Le Parnasse contemporain/1876/Pendant la moisson

Les hommes sont aux champs et chaque maison vide,
Muette et close aux feux étouffés du soleil,
Sous le poids lourd d’un ciel à l’ardoise pareil,
S’endort dans la torpeur de son ombre livide.

Miroitement aigu dans ce calme de mort,
La tuile qui reluit a des éclairs farouches
Et sur le fumier vibre un tourbillon de mouches,
Sous les traits acérés du rayon qui le mord.

Jetant de faibles cris, la frêle musaraigne,
Dans les jardins, se meurt de soif au long du mur,
Car sur le sol partout incandescent et dur,
Spectre à l’œil dévorant, la sécheresse règne.

Le familier du lieu, l’immobile idiot
Sur sa borne est assis parmi les maigres poules ;
Morne, il écoute, aux champs plombés de chaudes houles,
Crier un invisible et lointain chariot.

Les chiens silencieux vont, viennent dans la rue ;
Une vache parfois pousse un long beuglement,
L’hirondelle fend l’air et décrit brusquement
Un méandre à la courbe aussitôt disparue.

Pas un arbre à l’entour, pas un feuillage vert.
Telle qu’une fournaise ardente et sans issue
Où le brun moissonneur, penché, halète et sue,
Dans un immense ennui la plaine au loin se perd.
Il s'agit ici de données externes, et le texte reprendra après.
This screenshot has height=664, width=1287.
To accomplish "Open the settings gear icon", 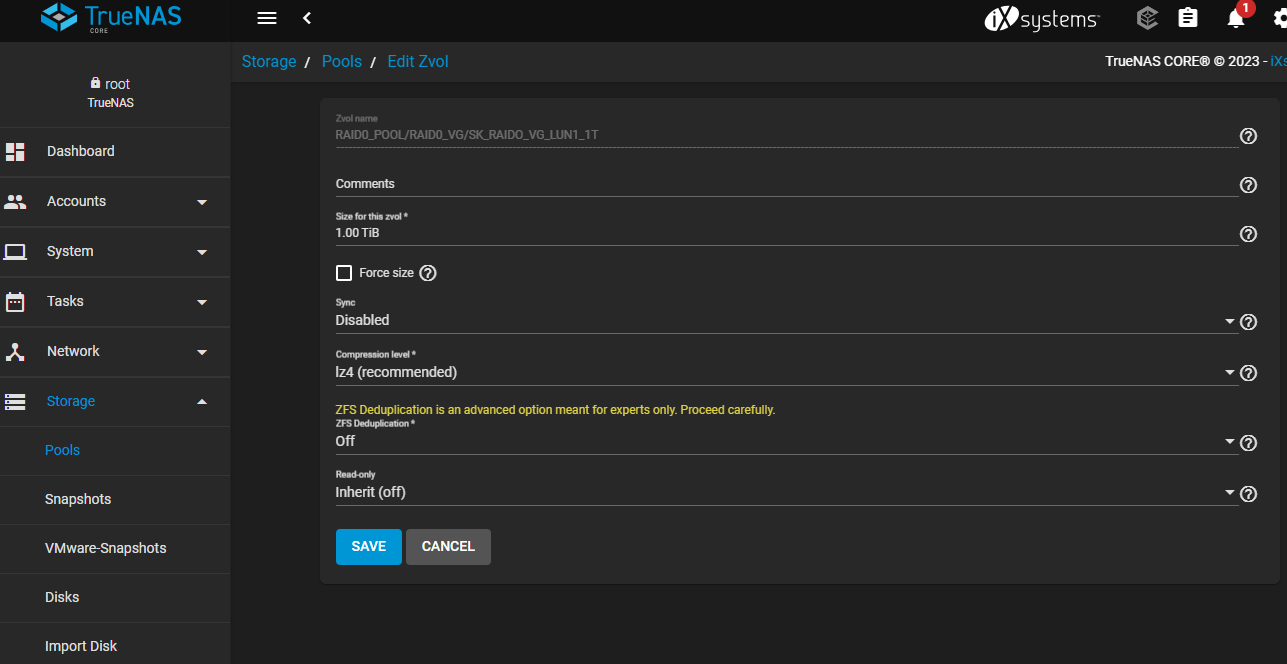I will pyautogui.click(x=1280, y=18).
Mais voilà, comme un bruit confus de ruche folle,
Qu’un fredon de jeunesse éveille l’écho sourd :
Dans la noire maison de brique au cœur du bourg,
Joyeusement murmure et bourdonne l’école.

Et ce bourdonnement, enfantine fraîcheur,
Mêle son charme à l’air que brûle un feu lugubre :
C’est comme un courant pur au désert insalubre,
Une source bénie où va boire le cœur.